Acute administration of opiate-receptor antagonists has previously been shown to improve cardiac output aortic blood pressure, systolic ventricular performance, and the baroreflex function in conscious dogs with right-sided congestive heart failure (RHF). However, whether similar changes occur after chronic opiate-receptor inhibition in congestive heart failure is not known. To determine the chronic effects of opiate-receptor antagonism on RHF, we administered naltrexone (200 mg/day), a long-acting, orally active opiate-receptor blocking agent, to RHF and sham-operated animals for 6 wk. Naltrexone had no effects on resting heart rate, right atrial pressure, aortic pressure, or cardiac output in RHF dogs but increased the first derivative of right and left ventricular pressure with respect to time (dP/dt) at rest and improved the dP/dt response to isoproterenol. The inotropic responses to isoproterenol and forskolin in isolated right ventricular trabeculate muscle also were improved by chronic naltrexone in RHF. Myocardial beta-receptor density was reduced in the failing right ventricle compared with the control (58 +/- 3 vs. 108 +/- 6 fmol/mg protein, P < 0.01) but was unaffected by addition of naltrexone. Finally, naltrexone prevented the decline in baroreflex sensitivity that occurred in RHF (-0.2 +/- 0.5 vs. -6.0 +/- 0.5 ms/mmHg, P < 0.01). These effects of naltrexone did not occur in the shamoperated animals.
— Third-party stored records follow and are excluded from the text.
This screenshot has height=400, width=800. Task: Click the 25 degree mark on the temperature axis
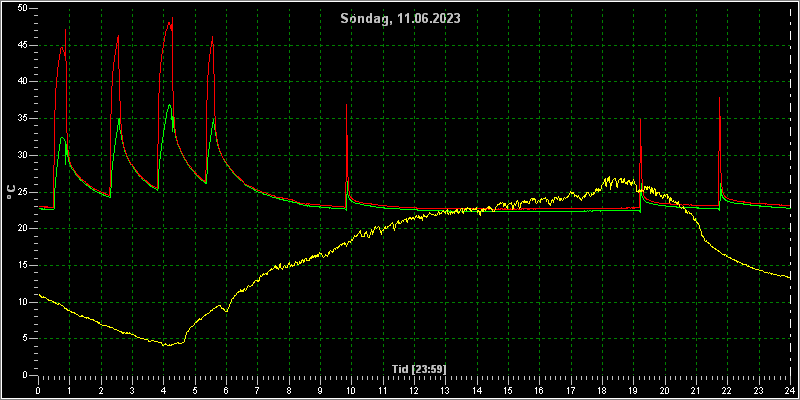21,192
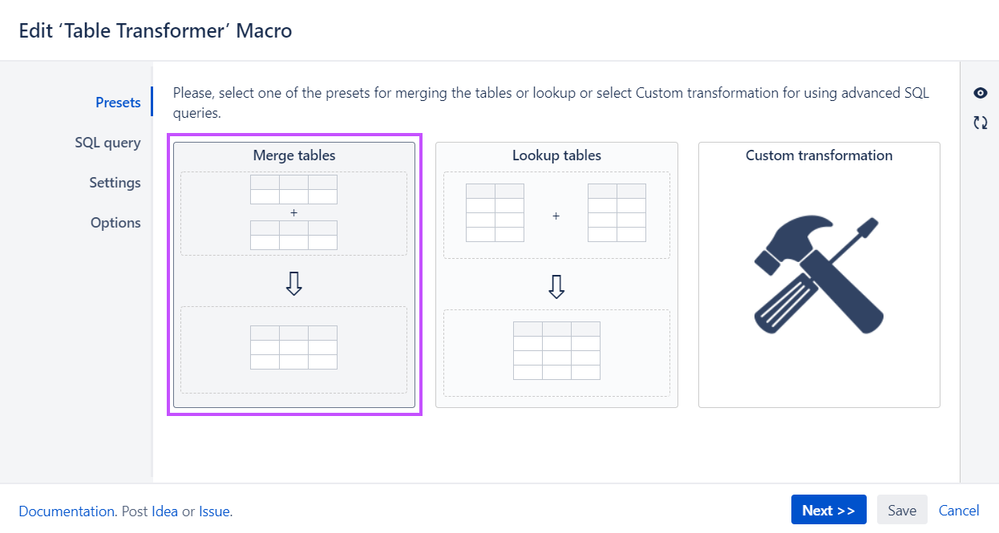
Task: Click the result table icon in Lookup tables
Action: (556, 350)
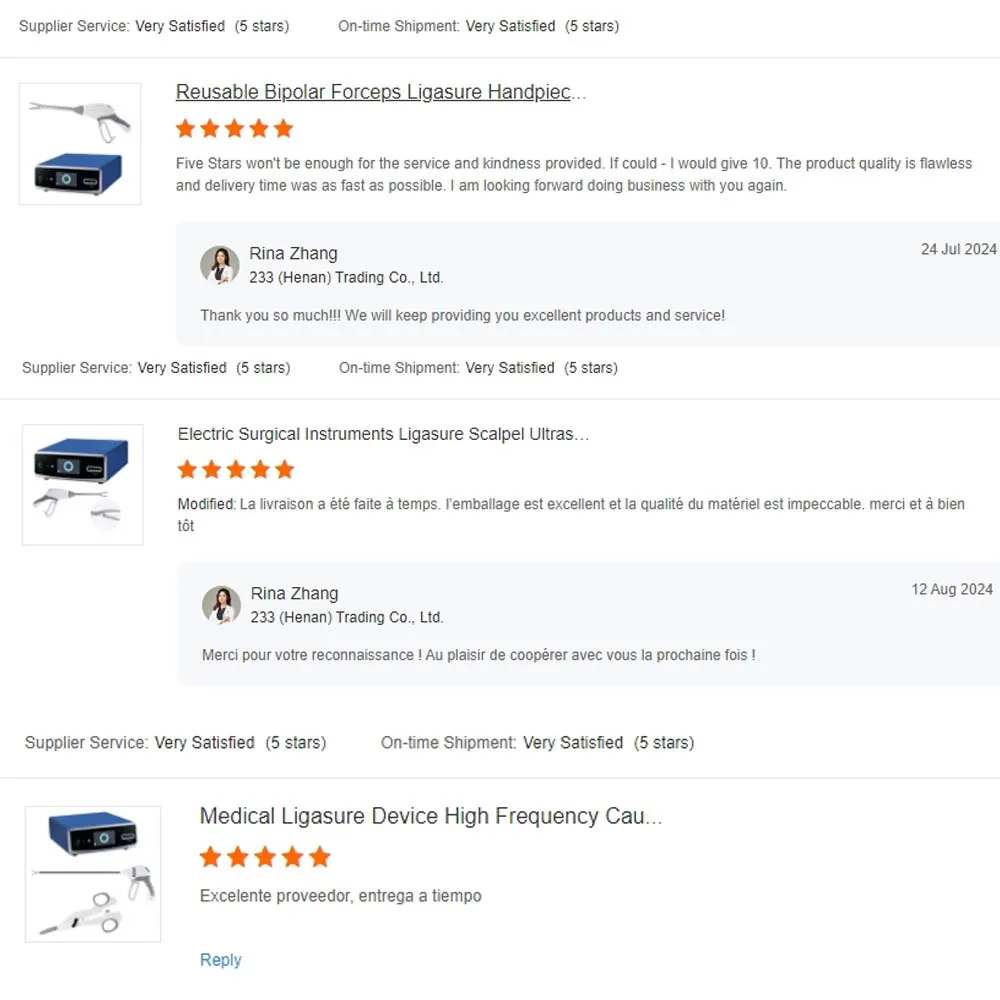The height and width of the screenshot is (1000, 1000).
Task: Open Reusable Bipolar Forceps Ligasure Handpiece product link
Action: point(380,93)
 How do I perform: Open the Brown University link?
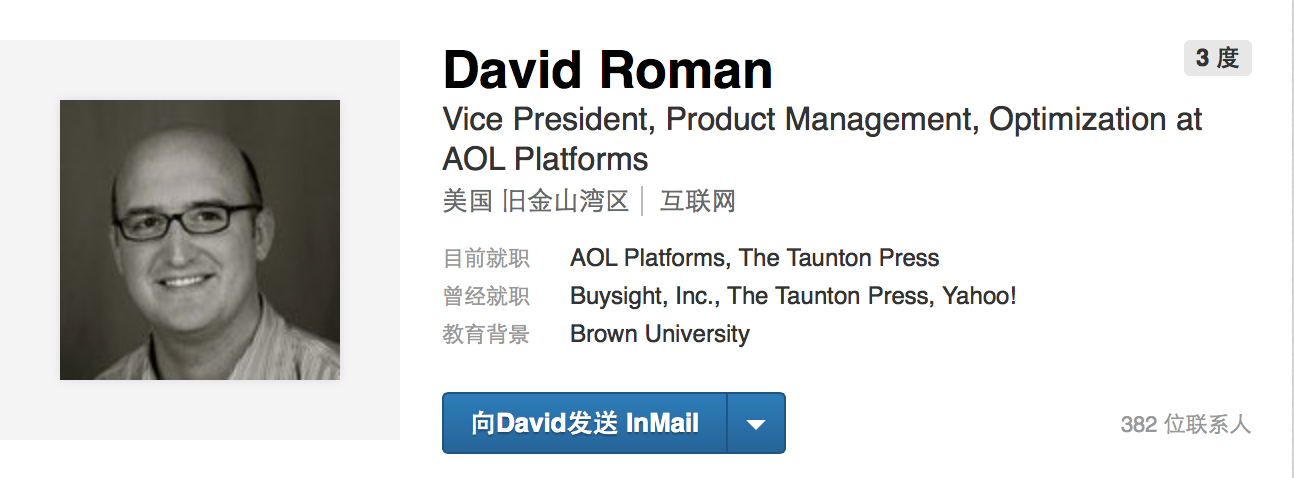pos(659,334)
Chronic opiate-receptor blockade with naltrexone attenuates the development of reduced adrenergic inotropic responsiveness and baroreflex subsensitivity that occur in RHF. Because there was a similar improvement in the forskolin response in the absence of significant alterations in myocardial beta-adrenoceptor density after naltrexone treatment, the improvement in adrenergically mediated inotropic effects probably is mediated via a postreceptor mechanism.